Task brief
Each line below is to be set down again exactly.

Dataset
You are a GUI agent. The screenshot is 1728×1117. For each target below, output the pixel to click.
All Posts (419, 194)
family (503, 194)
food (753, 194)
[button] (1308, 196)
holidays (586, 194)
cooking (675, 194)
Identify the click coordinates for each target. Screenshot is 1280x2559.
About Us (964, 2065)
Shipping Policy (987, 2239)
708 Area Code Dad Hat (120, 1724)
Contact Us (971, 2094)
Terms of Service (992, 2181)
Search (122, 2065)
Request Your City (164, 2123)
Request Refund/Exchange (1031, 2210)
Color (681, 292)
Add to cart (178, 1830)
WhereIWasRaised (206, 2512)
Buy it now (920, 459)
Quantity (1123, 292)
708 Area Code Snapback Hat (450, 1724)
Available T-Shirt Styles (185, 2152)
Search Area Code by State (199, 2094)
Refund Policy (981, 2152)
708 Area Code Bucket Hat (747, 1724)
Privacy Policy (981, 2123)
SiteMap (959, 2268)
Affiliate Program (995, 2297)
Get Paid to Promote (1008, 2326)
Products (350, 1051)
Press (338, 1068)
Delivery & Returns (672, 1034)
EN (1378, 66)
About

Answer area
You are a GUI agent. The screenshot is 1728×1117. For each target below, output the pixel to click.
All Posts (419, 194)
family (503, 194)
food (753, 194)
[button] (1308, 196)
holidays (586, 194)
cooking (675, 194)
Identify the click coordinates for each target. Screenshot is 1280x2559.
About Us (964, 2065)
Shipping Policy (987, 2239)
708 Area Code Dad Hat (120, 1724)
Contact Us (971, 2094)
Terms of Service (992, 2181)
Search (122, 2065)
Request Your City (164, 2123)
Request Refund/Exchange (1031, 2210)
Color (681, 292)
Add to cart (178, 1830)
WhereIWasRaised (206, 2512)
Buy it now (920, 459)
Quantity (1123, 292)
708 Area Code Snapback Hat (450, 1724)
Available T-Shirt Styles (185, 2152)
Search Area Code by State (199, 2094)
Refund Policy (981, 2152)
708 Area Code Bucket Hat (747, 1724)
Privacy Policy (981, 2123)
SiteMap (959, 2268)
Affiliate Program (995, 2297)
Get Paid to Promote (1008, 2326)
Products (350, 1051)
Press (338, 1068)
Delivery & Returns (672, 1034)
EN (1378, 66)
About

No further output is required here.